Have you made yourself redundant yet?
There are multiple reasons why building autonomous teams is challenging for leaders, but there is one aspect of the challenge that we’re ignoring.
Regardless of the challenges of building the required trust, frameworks, and processes that foster autonomy, creating autonomous teams is a form of making yourself gradually “redundant”. I suspect that this feeling of “redundancy” is at the core of why a lot of leaders find it so difficult to “go autonomous”.
As humans, we are programmed to derive our sense of value from being needed. Most managers were “imprinted” in a hierarchical world. The notion of autonomous teams “flattens” the organization and challenges their reason for existence as managers. If autonomous teams manage themselves, what am I needed for as a manager?
As the workforce and workplaces rapidly evolve, and there is growing need to move faster than ever, the need for autonomous teams will grow and with it the need for leaders who see it as their jobs to “make themselves redundant”.
To become leaders who unleash the power of autonomy in their teams managers need to redefine their “value proposition”. They need to make their old self redundant.
Defending our position of value
There is a reason finding a job is called “making a living”. As humans, we’re born helpless and depend on our group for survival in our first few years. As we grow the group expects us to discover and develop a unique skill/talent that would help our group survive.
Humans were programed for as long as we existed, and until less than 100 years ago, to find a single “position of value” in the group and become the best we can in our skill.
So it’s no surprise that we derive the core of our sense of value from our job and the responsibility that comes with it. We hold to it for dear life.
The security of hierarchy
It used to be, and still is in most places, that being a manager is a symbol of knowledge, experience and status. Once you find your fit in a group and start contributing, you “climbed up the ladder” and when you reached the top you have secured your status and position in the group.
Managing in a flat world
But the world is changing. The “shelf life” of knowledge is dramatically shrinking. Whole industries collapse and invent themselves in a few years. And the power of the individual contributor, powered with endless available knowledge and tools is multiplying daily.
A single individual contributor today can do, from home by themselves, what tens of people couldn’t achieve together only 10–15 years ago.
In this type of reality, the concept of a classic manager dissolves and a new kind of manager/leader emerges.
The coaching manager.
The coaching manager
Coaching managers derive their value from their ability to maximize the impact of individual contributors by creating the conditions that DRIVE them and enable them to find: Ownership, mastery and purpose.
The coaching managers don’t rely on their knowledge for status. Instead, their superpower is their ability to identify and maximize the individual potential and then connect those individuals into teams that are driven by a shared purpose and goals. Teams that are greater than the sum of their parts.
Like any other coach, their ultimate success is when their “clients” achieve a level of autonomy that makes them REDUNDANT.

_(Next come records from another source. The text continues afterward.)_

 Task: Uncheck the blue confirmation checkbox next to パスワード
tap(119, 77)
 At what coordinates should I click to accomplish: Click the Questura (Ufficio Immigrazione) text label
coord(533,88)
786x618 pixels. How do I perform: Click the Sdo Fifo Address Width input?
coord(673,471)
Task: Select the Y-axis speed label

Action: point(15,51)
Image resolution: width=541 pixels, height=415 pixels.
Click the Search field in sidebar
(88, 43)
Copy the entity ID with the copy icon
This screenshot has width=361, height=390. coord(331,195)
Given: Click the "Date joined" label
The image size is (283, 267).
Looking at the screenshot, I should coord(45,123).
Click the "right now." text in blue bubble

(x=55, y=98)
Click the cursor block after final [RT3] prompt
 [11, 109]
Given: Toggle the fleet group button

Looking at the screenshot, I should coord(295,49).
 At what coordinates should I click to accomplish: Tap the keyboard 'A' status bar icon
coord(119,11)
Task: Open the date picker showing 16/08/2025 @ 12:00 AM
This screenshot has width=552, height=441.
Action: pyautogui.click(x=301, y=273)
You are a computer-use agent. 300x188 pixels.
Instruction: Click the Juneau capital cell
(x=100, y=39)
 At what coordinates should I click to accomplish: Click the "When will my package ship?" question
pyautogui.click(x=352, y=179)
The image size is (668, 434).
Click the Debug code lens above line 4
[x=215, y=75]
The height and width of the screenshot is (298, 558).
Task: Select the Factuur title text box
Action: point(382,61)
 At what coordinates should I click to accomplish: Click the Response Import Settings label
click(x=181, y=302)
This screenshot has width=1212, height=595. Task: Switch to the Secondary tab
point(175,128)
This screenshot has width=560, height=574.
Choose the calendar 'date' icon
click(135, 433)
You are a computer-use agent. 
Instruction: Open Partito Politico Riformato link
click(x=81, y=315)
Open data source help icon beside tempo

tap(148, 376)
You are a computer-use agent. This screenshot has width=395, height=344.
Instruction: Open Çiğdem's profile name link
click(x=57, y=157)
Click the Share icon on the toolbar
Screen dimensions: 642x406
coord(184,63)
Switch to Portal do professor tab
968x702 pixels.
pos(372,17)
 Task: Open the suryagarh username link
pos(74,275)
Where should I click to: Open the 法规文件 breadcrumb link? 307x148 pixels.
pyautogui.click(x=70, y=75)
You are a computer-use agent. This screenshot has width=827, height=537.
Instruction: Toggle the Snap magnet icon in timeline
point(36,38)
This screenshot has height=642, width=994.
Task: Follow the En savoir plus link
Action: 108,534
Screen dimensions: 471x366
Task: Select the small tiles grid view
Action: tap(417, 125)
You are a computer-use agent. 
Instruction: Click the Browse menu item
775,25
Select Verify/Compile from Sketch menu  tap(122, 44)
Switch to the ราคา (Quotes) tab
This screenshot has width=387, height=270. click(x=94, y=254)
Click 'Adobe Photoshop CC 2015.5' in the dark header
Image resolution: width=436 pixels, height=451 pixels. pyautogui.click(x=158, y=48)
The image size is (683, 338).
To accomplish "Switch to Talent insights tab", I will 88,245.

Coaching managers don’t manage, they lead. They’re focused on identifying and fostering POTENTIAL and removing internal and external INTERFERENCES.
Making yourself redundant doesn’t really make you redundant
So what do coaching managers do when their autonomous teams manage themselves?
- The ensure their teams are inspired by and are focused on the company vision and goals.
- They help their teams identify and cultivate their unique contribution and potential impact as a group.
- They help the team remove external and internal interferences.
- They ensure that every person in their teams brings their personal unique contribution into action and is on a path of growth.
- They ensure their team leads are on a path to become coaching managers themselves.
They make themselves redundant.
How dependent your teams are on you to reach their goals?